» **INSTRUCTIONS TO FOLLOW**:
The lines to copy are those in the listing that hold the word "computer".

• • • •

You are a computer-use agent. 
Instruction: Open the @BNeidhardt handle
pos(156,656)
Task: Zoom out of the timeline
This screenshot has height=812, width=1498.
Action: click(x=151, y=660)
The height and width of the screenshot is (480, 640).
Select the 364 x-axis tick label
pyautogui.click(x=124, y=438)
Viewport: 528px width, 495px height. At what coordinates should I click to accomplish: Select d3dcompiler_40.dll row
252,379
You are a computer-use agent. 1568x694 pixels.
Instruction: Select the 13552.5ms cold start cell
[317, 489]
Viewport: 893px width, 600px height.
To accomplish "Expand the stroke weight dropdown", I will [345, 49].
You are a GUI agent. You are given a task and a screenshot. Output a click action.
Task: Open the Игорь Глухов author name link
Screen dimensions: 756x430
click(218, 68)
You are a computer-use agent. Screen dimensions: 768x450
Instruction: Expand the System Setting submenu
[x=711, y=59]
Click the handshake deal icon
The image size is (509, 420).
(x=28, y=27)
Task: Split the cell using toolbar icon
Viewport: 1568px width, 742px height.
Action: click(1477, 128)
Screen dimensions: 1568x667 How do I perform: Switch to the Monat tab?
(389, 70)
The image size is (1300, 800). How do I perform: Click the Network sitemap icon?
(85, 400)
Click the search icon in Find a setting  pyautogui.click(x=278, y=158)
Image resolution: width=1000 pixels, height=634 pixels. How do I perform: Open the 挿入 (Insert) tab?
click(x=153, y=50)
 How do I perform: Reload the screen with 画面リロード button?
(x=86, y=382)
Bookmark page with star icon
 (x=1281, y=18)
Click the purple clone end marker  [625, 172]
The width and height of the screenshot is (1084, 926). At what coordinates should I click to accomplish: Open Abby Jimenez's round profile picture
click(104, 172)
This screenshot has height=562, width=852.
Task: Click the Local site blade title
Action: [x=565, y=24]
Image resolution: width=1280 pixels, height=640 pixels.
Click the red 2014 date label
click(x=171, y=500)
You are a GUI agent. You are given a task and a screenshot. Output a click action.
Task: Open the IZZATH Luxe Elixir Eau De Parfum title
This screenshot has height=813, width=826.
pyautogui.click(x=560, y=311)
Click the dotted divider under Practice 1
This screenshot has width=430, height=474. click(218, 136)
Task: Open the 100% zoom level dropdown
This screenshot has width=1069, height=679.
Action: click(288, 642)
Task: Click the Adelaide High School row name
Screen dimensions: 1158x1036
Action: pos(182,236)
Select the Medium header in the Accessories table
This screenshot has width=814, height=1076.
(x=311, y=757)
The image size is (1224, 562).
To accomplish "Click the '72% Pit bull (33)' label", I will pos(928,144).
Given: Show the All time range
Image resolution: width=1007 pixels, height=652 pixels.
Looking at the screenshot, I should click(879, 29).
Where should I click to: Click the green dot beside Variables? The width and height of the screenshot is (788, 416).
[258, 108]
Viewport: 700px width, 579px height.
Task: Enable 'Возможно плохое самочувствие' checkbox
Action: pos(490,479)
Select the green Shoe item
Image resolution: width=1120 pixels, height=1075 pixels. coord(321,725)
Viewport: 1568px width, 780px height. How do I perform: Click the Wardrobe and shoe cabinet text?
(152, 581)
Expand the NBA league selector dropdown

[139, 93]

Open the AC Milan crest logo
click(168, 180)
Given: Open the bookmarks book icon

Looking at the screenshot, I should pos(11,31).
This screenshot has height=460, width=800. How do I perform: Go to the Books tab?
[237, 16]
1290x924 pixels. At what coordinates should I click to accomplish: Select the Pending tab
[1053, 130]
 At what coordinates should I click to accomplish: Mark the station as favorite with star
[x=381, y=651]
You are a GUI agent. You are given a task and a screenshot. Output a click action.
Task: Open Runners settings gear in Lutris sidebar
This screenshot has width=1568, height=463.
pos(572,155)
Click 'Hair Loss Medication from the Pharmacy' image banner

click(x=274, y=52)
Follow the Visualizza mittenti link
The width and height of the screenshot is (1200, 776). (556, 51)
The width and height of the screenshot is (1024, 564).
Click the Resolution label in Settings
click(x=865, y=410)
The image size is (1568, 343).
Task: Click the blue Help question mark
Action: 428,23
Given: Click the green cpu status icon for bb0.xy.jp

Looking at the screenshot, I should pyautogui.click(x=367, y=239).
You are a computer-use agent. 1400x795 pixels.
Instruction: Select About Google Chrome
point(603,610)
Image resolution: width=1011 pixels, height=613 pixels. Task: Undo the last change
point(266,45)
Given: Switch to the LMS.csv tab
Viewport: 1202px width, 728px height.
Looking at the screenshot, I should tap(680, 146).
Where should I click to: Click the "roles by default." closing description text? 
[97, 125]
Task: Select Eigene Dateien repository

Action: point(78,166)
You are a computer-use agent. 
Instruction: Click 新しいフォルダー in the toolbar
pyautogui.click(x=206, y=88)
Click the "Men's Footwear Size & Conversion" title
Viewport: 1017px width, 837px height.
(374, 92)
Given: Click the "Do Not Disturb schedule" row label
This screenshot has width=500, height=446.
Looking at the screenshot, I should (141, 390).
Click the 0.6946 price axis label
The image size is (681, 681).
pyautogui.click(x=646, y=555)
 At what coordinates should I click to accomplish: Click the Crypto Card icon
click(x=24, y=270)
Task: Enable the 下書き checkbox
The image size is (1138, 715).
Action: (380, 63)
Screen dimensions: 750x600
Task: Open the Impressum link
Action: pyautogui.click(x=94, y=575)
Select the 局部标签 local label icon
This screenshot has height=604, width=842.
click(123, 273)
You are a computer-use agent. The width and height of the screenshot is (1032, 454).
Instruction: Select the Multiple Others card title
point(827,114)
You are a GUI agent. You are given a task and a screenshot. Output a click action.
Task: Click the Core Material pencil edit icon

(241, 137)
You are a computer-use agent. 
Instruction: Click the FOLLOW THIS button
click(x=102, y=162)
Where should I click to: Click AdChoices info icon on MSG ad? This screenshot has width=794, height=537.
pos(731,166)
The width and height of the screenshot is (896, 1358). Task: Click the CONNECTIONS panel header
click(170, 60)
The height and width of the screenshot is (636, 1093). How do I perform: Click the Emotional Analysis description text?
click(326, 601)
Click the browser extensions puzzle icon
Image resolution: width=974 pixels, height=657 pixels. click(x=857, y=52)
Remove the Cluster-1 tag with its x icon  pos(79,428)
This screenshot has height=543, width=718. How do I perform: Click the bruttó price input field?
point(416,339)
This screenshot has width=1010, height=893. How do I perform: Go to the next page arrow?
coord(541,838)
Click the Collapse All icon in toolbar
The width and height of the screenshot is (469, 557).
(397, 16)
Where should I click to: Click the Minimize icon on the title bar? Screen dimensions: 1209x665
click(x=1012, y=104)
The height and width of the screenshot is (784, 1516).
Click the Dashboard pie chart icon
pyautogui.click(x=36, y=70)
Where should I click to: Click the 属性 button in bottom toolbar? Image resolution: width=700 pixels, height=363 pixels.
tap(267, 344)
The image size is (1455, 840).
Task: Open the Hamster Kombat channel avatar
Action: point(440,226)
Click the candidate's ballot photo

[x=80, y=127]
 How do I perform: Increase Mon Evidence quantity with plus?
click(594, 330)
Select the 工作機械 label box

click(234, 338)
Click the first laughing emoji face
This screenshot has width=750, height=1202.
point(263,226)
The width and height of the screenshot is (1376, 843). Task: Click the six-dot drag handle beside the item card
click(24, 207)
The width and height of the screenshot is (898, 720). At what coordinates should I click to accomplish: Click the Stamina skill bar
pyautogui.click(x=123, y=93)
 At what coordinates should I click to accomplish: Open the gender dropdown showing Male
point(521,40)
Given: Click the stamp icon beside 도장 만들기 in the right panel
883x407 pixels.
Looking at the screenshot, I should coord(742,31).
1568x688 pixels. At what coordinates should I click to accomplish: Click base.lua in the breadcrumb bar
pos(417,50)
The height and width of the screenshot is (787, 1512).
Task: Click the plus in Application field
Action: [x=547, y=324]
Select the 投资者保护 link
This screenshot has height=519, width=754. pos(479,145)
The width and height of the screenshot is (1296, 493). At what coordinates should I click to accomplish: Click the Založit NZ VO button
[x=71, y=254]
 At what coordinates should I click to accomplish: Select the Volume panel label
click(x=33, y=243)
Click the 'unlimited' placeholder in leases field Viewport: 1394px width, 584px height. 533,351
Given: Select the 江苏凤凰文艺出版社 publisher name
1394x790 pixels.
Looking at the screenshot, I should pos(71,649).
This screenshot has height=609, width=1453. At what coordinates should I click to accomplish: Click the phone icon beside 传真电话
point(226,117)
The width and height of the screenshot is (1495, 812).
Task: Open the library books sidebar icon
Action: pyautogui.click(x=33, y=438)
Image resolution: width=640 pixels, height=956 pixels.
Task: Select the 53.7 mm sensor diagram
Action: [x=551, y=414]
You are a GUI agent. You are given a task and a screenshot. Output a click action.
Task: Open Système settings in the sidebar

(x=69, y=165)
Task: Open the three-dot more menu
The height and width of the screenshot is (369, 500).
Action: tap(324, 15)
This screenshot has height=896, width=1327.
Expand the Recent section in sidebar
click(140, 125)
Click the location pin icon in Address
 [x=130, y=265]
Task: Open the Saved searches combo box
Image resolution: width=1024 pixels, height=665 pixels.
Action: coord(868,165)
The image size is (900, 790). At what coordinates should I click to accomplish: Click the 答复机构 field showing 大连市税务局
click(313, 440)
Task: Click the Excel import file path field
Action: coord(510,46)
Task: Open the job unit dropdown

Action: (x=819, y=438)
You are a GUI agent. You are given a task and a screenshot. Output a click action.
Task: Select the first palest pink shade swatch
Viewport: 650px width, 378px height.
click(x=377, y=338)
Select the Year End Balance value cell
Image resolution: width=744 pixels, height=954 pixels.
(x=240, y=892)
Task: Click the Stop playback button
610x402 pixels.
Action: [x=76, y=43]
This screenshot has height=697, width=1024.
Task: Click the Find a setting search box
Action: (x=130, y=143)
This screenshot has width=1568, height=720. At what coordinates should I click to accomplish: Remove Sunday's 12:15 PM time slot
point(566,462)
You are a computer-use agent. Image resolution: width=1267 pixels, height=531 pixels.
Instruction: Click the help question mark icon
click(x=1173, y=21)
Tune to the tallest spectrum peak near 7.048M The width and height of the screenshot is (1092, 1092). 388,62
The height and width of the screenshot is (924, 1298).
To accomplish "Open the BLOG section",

• • • •

» **RESPONSE TO THIS EXERCISE**:
You are a computer-use agent. 
You are a computer-use agent. 1568x694 pixels.
You are a computer-use agent. Screen dimensions: 768x450
You are a computer-use agent. 1400x795 pixels.
You are a computer-use agent. 
You are a computer-use agent. The width and height of the screenshot is (1032, 454).
You are a computer-use agent. 
You are a computer-use agent. Image resolution: width=1267 pixels, height=531 pixels.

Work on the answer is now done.